Records from a collection:
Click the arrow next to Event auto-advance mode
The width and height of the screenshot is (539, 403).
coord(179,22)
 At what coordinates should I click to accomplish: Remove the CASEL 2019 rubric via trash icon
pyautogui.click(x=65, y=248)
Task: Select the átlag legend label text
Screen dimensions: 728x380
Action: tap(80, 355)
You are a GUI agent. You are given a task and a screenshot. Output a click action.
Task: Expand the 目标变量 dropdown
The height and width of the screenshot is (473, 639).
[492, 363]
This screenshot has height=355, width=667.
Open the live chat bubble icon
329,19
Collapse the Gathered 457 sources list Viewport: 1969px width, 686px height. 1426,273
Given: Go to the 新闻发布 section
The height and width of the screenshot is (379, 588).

==

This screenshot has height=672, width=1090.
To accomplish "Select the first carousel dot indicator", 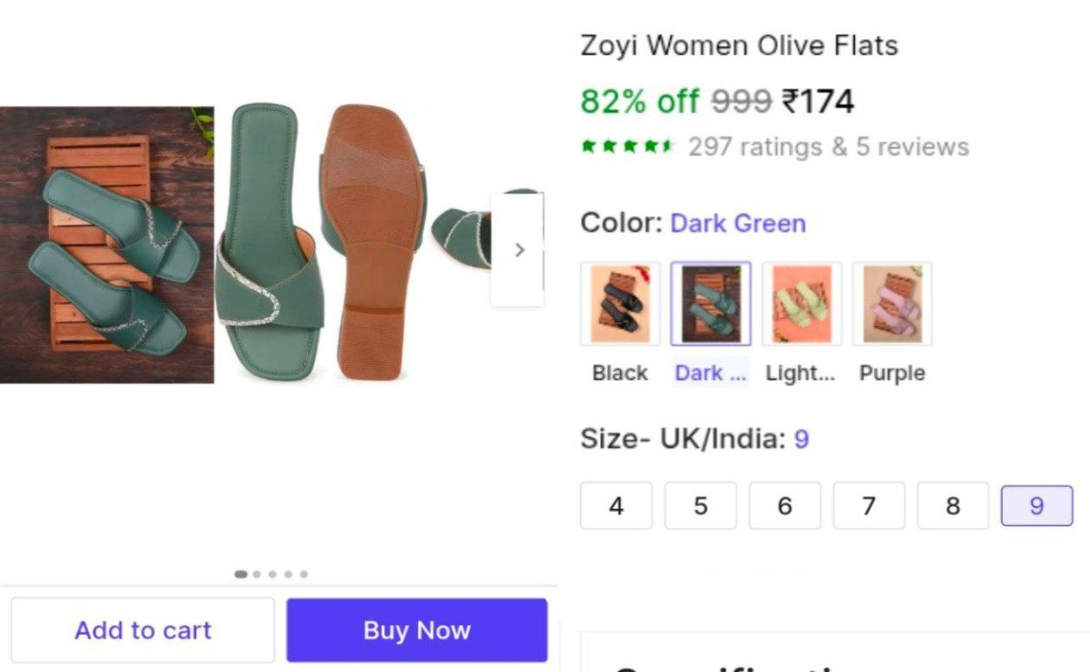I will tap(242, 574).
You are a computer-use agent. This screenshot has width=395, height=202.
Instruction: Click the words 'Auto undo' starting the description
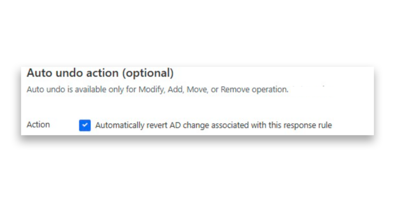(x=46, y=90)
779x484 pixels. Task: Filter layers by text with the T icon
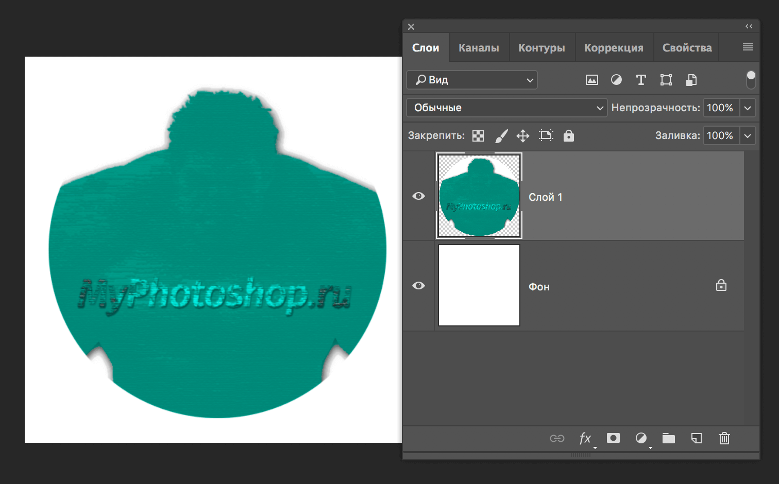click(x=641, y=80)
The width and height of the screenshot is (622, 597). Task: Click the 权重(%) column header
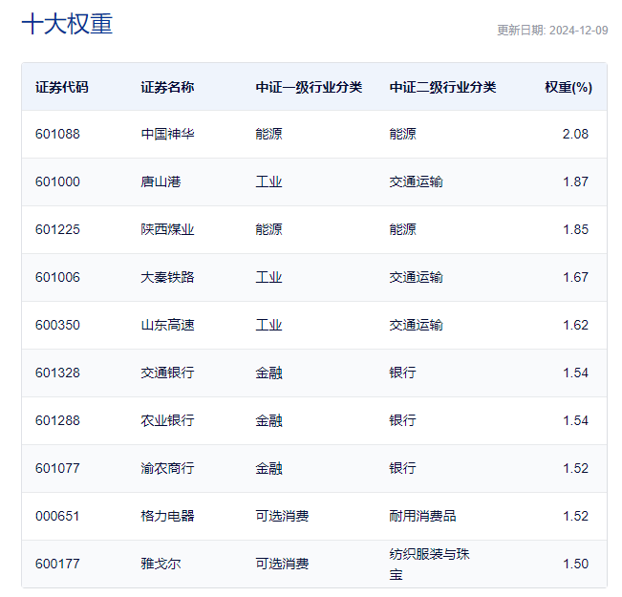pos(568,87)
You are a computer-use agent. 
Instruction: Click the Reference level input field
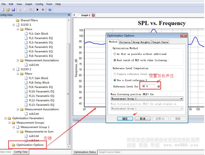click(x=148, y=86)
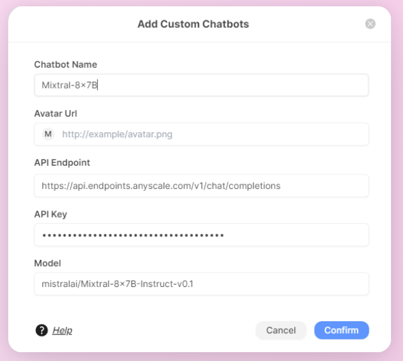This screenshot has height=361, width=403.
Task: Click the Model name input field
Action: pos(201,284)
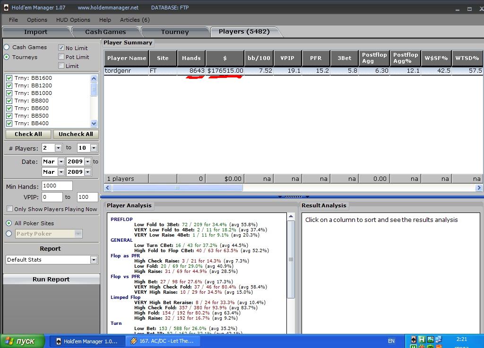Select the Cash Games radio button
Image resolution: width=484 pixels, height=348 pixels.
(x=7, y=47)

---

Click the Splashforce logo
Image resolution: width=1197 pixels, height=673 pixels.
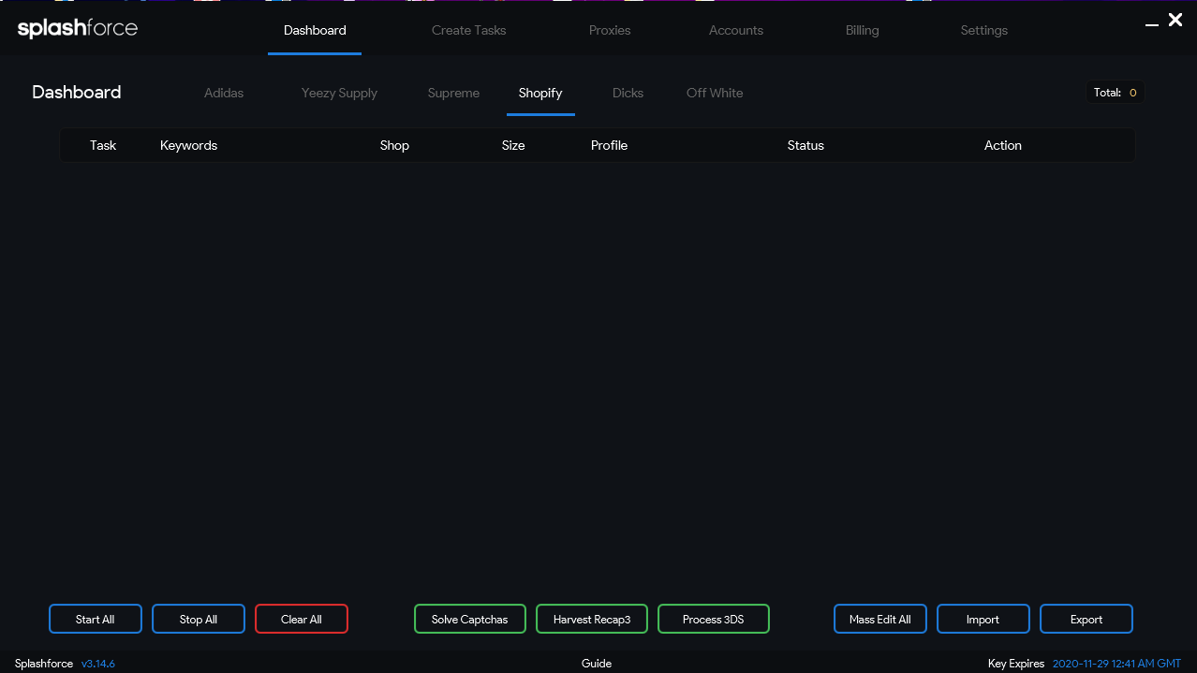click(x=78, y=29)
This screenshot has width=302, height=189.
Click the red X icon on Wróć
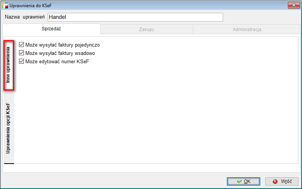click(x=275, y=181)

| ACTIVITY |
In the records above, locate each line with the word "computer". Copy all such lines.

| RESULT FOR THIS EXERCISE |
You are a computer-use agent. This screenshot has width=395, height=202.
You are a computer-use agent. 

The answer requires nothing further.